Hayat denilen bu koskoca alem o kadar akıllı ki,
Bizi kendi yörüngesinde dosdoğru tutabilmek için olağanca çabasıyla
devam ediyor,her gün
ve hiçbir yorulma belirtisi göstermeden.
Bazen , gözümüzü diktiğimiz maviliklerden bir radyo iniltisi
olup, kulaklarımızda hoş bir seda oluyor,
Bazen de ,sersemleten bir hikayenin satırlara bürünmüş
haliyle kucaklıyor kalbimizi.
Belli ki bize anlatacakları var ve dinlememizi istiyor onun
iç sesini.
Durup düşünmemizi istiyor, sevdiklerimizi ve onların
kıymetlerini.
İki gündür, bir şekilde bana fısıldanan iki güzel hikayeyi ve
bende yarattığı etkiyi sizinle paylaşmak
istedim bu gece.
Benim kalbime güzel yazılar yazdı belki sizinkine de tatlı
bir dokunuş olur ,ne dersiniz ?
****
6 yaşındaki çocuk birgün babasına sorar;
Çocuk; Baba 18 yaşıma girdiğimde bana ne hediye
alacaksın?
Baba; Daha çok var evladım, der
(çocuk 17 yaşındadır) ve hastaneye kaldırılır.
________________________
Şunları tamamlayın —
1. Yazının "Hayat denilen bu koskoca alem" diye başlayıp "hiçbir yorulma belirtisi göstermeden." diye biten bölümünü ana bilgileri koruyarak daha kısa anlatın.
2. Yazıda "Hayat denilen bu" ifadesinden "haliyle kucaklıyor kalbimizi." ifadesine kadar ne varsa hiç değiştirmeden aynen yazın.
________________________
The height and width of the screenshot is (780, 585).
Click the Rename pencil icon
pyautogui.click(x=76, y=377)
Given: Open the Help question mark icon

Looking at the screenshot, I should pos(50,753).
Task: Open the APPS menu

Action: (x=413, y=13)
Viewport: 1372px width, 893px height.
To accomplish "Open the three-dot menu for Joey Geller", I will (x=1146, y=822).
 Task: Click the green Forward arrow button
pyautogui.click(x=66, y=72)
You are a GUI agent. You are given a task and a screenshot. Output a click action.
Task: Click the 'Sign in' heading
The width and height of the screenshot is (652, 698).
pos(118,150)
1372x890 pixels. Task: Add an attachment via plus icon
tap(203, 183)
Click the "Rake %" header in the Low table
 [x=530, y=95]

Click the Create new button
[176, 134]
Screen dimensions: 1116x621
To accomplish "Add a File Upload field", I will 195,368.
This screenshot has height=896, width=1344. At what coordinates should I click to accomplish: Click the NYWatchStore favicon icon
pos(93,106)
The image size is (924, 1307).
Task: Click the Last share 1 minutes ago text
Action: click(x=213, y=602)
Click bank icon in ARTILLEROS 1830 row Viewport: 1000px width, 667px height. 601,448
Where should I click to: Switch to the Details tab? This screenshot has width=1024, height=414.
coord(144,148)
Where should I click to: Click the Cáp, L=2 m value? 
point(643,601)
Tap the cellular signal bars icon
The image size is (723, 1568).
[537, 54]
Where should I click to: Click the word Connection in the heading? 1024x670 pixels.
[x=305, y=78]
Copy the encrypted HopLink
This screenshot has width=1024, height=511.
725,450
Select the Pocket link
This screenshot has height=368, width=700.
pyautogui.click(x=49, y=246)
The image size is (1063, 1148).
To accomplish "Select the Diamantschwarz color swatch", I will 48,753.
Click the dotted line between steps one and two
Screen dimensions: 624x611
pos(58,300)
________________________
Alıştırmanın cevapları —
1. Hayat çok akıllıdır; bizi kendi yörüngesinde doğru tutmak için her gün hiç yorulmadan bütün gücüyle uğraşır.

2.
Hayat denilen bu koskoca alem o kadar akıllı ki,
Bizi kendi yörüngesinde dosdoğru tutabilmek için olağanca çabasıyla
devam ediyor,her gün
ve hiçbir yorulma belirtisi göstermeden.
Bazen , gözümüzü diktiğimiz maviliklerden bir radyo iniltisi
olup, kulaklarımızda hoş bir seda oluyor,
Bazen de ,sersemleten bir hikayenin satırlara bürünmüş
haliyle kucaklıyor kalbimizi.